Heredity, Degeneration and Racial Othering
Miss Brandt is a dangerous acquaintance for all of you. We medical men know the consequences
of heredity better than outsiders can do. A girl born in such circumstances–bred of sensuality,
cruelty, and heartlessness–cannot, in the order of things, be modest, kind, or sympathetic. (70)
“When the cat is black, the kitten is black too! It’s the law of Nature!”
“I don’t believe it! Miss Brandt bears no trace in feature or character of the parentage you
ascribe to her!”
“Does she not? Your assertion only proves your ignorance of character or characteristics.
The girl is a quadroon, and she shews it distinctly in her long-shaped eyes with their blue whites
and her wide mouth and blood red lips!” (77)
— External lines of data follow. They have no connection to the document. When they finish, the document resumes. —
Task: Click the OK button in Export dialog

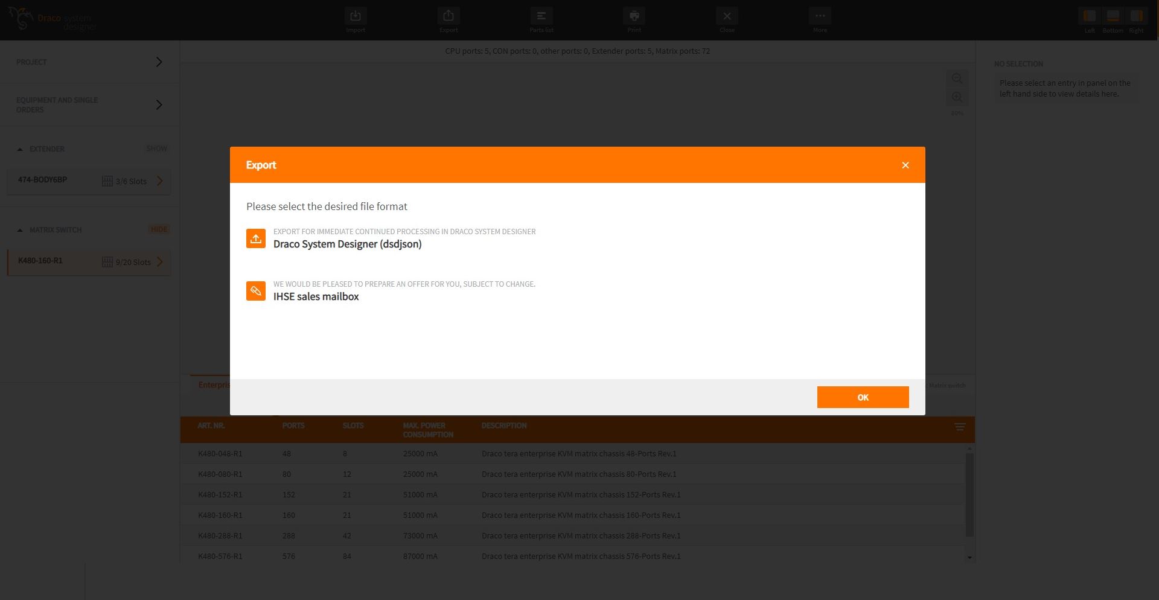Action: click(x=863, y=397)
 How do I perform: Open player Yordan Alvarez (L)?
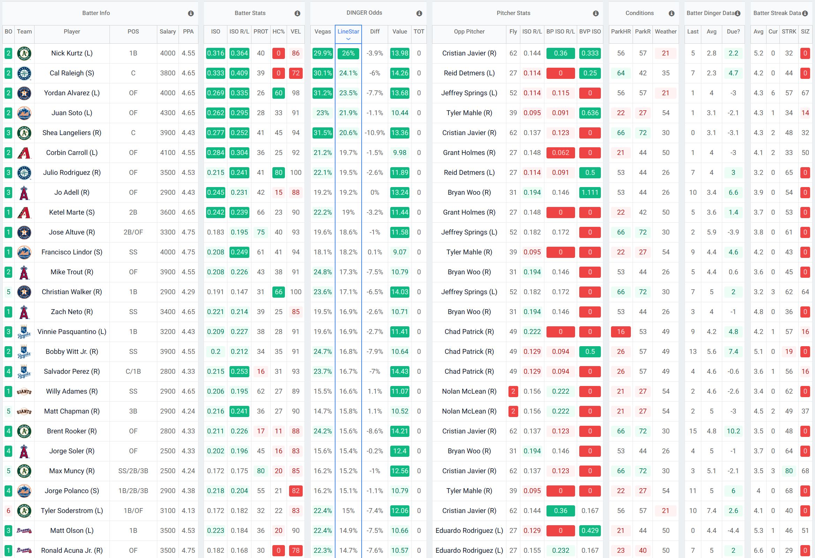(72, 93)
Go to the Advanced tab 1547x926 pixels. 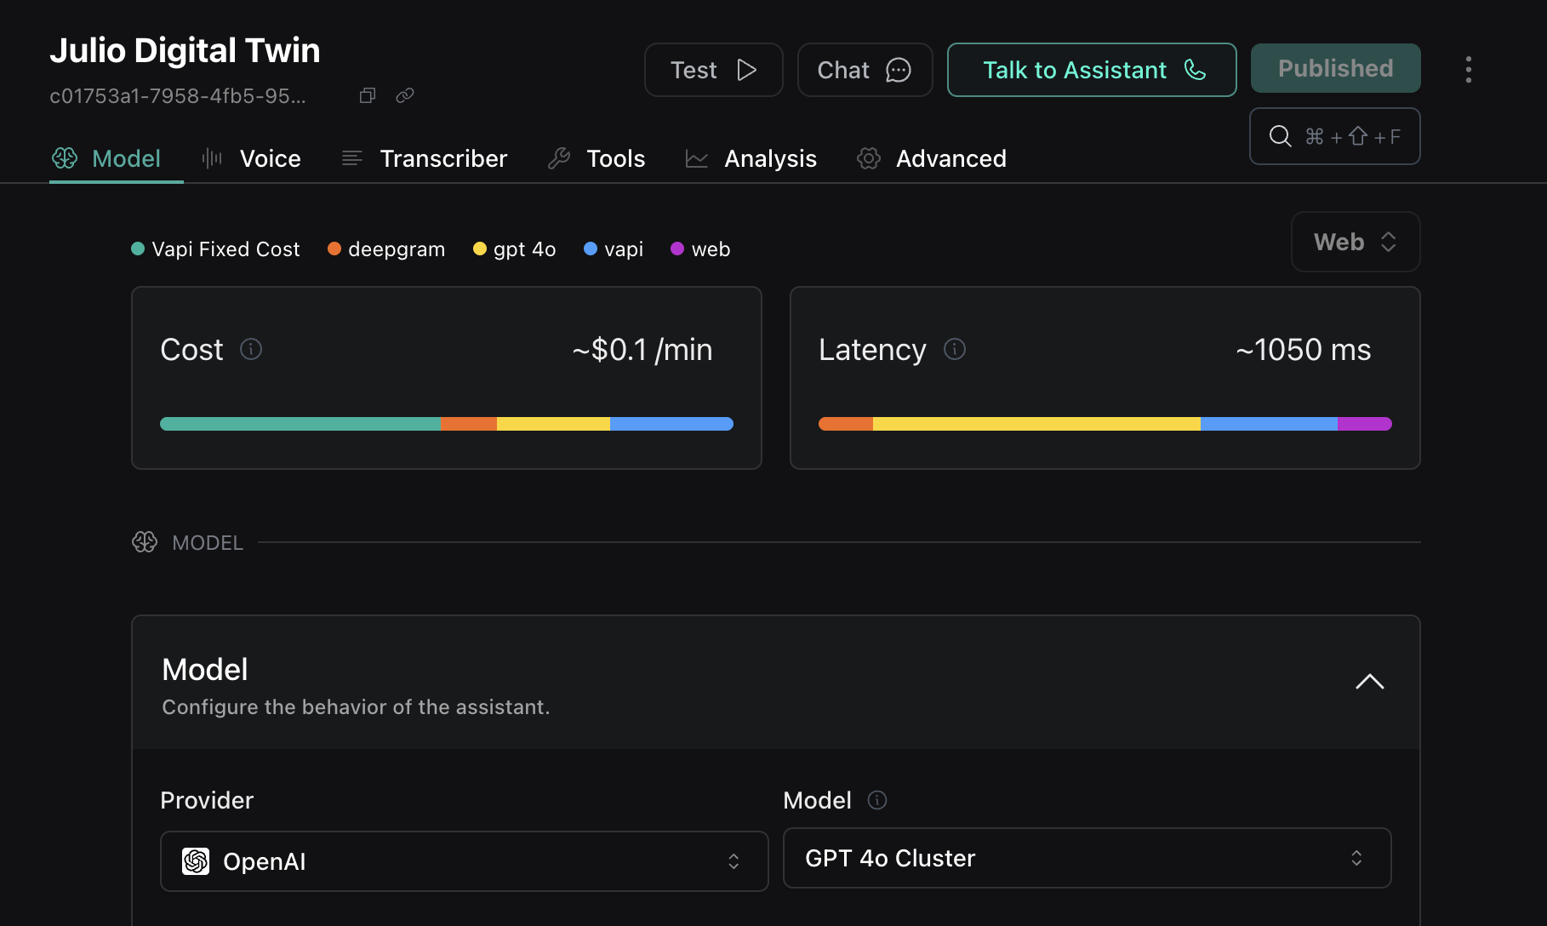click(x=950, y=158)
“It would be cowardly to desert a girl just because her father and mother happened to be brutes!
It is not her fault!”
“I quite allow that! Neither is it the fault of the madman that his progenitors had lunacy in
their blood, nor of a consumptive that his were strumous. All the same that facts effect the lives
of those with whom they come in contact. It is the curse of heredity! (78)
1. How does the text interact with debates concerning heredity?
2. How is race pathologised?
3. How does the text reflect debates concerning miscegenation?